The collaboration continued, with Allen and others.

“I did have to cut a lot of dialogue that we would normally do on the stage. She had her opinion on it; I had my own about it,” Schwab said.

“We came to the middle of what needed to stay and what needed to go,” she said.

But what exactly to ultimately keep, and what to leave behind, was guided by Schwab’s personal history. Not her head, not her heart.

“I went with my gut. I put it on the table; I got positive feedback on it. But then I ultimately decided to go with my gut,” she said.

Schwab noted some of the exact words and circumstances faced by the couple in the film echoed those of her teenage years.

She recalled “going through all the glory of teenager-hood,” the only child in a middle class family in Upstate New York. “I grew up in very blue-collar town. My dad was a steel worker; he was a truck driver, a pillar of our community and our family.”

As a 15-year-old standing in the bathroom door of their Buffalo home, she watched as her mother, a nurse, made a frightening discovery.

“When I was 15, my mother, who was an RN, she found a lump in his neck and it turned out to be Hodgkin’s lymphoma.”

“So my very strong, very blue collar, just manly man of a dad had to have chemo and radiation. I watched him wither from that and turn into this unrecognizable person,” she said.

He was embarrassed, she added, to be the one who needed help from others.

“He had always been the caretaker,” she said.

Her father faced a five-year battle with cancer, five years of father-daughter talks most people would want to avoid. But instead of fear came courage.

“It gave me the opportunity to have very honest conversations about the end of life. And death,” she said. “He wasn’t scared to have that with me.

“End-of-life decisions have become a huge, huge important topic for me since losing him.”

Schwab said many people avoid such discussions; afraid to be sad, afraid of the unknown.

“I put so many of our conversations into the play and into the movie.

“One question I asked him: Are you afraid to die? And he said, ‘No. I’ve had everything I’ve ever wanted in my life. I have your mother. I have you. I have our home. What do I have to be afraid of?’

“What a beautiful sentiment to take away after someone is gone,” Schwab said.

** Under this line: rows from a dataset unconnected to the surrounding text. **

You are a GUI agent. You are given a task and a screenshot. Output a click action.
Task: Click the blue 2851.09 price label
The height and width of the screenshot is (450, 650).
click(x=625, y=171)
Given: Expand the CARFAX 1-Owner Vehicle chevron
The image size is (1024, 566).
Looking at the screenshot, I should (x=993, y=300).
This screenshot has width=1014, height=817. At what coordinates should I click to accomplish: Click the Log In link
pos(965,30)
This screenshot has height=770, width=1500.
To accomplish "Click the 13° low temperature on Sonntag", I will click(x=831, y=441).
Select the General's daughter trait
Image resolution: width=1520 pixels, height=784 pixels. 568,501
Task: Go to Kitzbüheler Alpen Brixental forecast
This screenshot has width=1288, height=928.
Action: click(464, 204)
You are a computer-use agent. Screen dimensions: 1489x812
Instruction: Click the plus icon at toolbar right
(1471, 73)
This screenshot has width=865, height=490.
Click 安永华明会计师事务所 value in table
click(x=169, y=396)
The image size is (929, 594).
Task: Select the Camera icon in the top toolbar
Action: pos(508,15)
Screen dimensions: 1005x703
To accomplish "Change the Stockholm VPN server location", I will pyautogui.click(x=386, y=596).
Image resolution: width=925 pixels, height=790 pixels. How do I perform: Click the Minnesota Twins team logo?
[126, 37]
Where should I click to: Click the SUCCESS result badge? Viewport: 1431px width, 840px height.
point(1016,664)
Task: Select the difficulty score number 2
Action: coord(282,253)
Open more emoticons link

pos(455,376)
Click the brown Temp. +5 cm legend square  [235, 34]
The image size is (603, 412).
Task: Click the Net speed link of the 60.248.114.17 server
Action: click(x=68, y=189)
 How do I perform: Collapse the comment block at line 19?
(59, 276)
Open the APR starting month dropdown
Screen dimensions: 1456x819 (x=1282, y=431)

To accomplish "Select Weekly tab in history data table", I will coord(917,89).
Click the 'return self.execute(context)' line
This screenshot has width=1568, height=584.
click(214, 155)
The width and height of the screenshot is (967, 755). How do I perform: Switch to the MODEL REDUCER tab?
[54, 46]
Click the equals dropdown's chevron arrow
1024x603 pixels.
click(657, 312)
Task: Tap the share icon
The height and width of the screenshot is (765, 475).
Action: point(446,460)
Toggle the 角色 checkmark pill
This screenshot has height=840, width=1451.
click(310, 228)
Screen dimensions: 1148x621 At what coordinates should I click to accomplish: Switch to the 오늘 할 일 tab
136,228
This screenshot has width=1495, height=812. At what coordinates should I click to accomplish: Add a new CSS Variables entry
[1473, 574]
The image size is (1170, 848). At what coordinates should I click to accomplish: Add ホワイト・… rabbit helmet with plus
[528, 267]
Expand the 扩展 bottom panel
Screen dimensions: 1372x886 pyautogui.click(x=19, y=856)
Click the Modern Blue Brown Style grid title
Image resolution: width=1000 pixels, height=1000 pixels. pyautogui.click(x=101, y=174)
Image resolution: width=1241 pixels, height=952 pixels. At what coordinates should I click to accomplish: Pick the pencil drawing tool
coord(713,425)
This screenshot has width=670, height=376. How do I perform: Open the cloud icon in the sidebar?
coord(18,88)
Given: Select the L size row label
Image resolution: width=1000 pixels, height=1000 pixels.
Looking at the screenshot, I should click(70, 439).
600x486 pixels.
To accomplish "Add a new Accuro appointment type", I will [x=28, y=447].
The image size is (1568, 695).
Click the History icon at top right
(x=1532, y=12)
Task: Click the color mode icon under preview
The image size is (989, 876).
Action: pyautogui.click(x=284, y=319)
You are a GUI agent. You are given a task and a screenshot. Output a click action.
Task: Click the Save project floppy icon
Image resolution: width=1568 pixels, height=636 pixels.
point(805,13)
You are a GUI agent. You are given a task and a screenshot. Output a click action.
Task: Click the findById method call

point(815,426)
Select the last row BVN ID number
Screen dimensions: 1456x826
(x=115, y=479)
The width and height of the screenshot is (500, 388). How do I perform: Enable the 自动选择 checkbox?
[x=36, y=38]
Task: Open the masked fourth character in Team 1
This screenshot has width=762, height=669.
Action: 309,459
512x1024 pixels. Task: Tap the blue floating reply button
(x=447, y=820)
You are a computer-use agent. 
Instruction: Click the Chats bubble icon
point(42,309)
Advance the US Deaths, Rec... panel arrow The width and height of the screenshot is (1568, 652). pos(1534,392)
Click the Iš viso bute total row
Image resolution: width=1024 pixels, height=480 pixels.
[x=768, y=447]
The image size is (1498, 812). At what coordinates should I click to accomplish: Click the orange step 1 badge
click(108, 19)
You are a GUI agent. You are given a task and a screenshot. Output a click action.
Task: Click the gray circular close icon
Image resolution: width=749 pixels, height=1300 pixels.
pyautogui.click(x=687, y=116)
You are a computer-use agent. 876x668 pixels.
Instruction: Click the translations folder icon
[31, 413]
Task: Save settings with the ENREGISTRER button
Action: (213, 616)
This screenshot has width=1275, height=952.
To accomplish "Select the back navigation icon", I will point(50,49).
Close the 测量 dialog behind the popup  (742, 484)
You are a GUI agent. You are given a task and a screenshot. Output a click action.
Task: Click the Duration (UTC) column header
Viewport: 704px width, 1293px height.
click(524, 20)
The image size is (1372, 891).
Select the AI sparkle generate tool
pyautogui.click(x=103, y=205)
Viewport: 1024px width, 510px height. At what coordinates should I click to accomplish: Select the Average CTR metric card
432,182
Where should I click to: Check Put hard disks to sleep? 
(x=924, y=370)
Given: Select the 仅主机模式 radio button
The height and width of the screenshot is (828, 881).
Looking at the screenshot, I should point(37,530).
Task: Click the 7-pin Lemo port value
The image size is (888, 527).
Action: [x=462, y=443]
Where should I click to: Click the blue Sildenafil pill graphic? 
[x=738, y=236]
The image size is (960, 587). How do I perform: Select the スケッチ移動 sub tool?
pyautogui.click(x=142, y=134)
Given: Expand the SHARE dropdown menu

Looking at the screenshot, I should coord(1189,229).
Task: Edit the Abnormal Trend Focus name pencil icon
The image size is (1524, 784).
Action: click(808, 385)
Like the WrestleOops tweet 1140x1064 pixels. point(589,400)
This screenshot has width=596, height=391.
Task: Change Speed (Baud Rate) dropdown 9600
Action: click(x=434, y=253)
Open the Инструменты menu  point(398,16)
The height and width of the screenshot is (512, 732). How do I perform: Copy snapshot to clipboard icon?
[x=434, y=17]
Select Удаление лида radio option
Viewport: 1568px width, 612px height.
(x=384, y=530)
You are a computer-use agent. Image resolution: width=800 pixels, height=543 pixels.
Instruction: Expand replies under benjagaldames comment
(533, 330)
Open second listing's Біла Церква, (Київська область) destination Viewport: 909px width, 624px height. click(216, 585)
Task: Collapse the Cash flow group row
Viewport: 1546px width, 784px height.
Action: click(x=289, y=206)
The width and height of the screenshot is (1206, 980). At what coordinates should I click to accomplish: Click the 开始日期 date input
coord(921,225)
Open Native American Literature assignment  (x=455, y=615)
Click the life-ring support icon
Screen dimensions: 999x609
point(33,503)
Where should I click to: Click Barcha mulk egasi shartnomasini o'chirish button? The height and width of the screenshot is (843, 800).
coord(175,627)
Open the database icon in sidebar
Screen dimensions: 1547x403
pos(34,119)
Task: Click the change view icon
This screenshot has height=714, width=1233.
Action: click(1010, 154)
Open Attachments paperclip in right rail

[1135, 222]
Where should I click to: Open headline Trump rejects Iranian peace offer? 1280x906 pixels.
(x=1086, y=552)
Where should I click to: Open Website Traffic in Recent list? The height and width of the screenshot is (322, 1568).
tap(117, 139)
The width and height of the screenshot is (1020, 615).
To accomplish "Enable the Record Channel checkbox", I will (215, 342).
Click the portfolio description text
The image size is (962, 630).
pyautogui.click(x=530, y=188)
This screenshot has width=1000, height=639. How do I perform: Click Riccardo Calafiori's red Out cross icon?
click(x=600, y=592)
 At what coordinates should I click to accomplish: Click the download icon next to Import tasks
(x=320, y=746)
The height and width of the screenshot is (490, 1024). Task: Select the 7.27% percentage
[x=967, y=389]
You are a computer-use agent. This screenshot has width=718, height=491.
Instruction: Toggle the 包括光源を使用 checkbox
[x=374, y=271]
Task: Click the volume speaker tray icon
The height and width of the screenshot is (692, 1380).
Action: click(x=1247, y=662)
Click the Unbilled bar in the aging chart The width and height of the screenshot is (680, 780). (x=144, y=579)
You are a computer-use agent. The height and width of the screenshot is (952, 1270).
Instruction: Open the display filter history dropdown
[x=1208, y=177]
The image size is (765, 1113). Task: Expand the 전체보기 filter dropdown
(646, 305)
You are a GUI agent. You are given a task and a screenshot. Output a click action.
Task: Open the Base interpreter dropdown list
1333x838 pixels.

“A Stage of Twilight” can hopefully inspire such discussions, she said.

“It is about end of life, but it is also about love, about community, and about connections,” she said. “I don’t want to make people cry. I want them to laugh and feel all the emotions of life.”

Schwab is well into work on her next film, “Crybaby Bridge,” based on the folktales of distant sounds carried with the wind in the years following rural tragedies.

“It’s a psychological thriller,” she said, and nearly the total opposite of “A Stage of Twilight.”

“I needed to do something different,” Schwab explained.

Schwab co-wrote the screenplay, and the movie is being produced by her independent film company, Cardinal Flix. It stars two-time Emmy nominated actress Sydney Mikayla (“General Hospital”) and Erik King (“Dexter”), and the film is in post-production, with work continuing on effects and color correction, with a final sound mix to follow.

As part of Women & Film, “A Stage of Twilight” will be shown at 1 p.m. Friday, April 21 in the The Starlight Room of the Rose Theatre.

Schwab admitted that her film is sometimes too much for her to see.

“I honestly can’t watch the movie every time we screen it. It can be too much for me. I have to be in the right headspace.”

Even so, she said it’s rewarding when those who have seen the movie during festival screenings reach out to her with their own end-of-life stories.

“To have so many people talk about personal experience of loss of a loved one, good and bad,” she said. “That’s what I’ve always wanted to do with the movie, and my own personal view about end of life. Get people talking. There’s no right decisions, there’s no wrong. This is a personal choice.

“Just to talk about it; that’s the first step,” she said.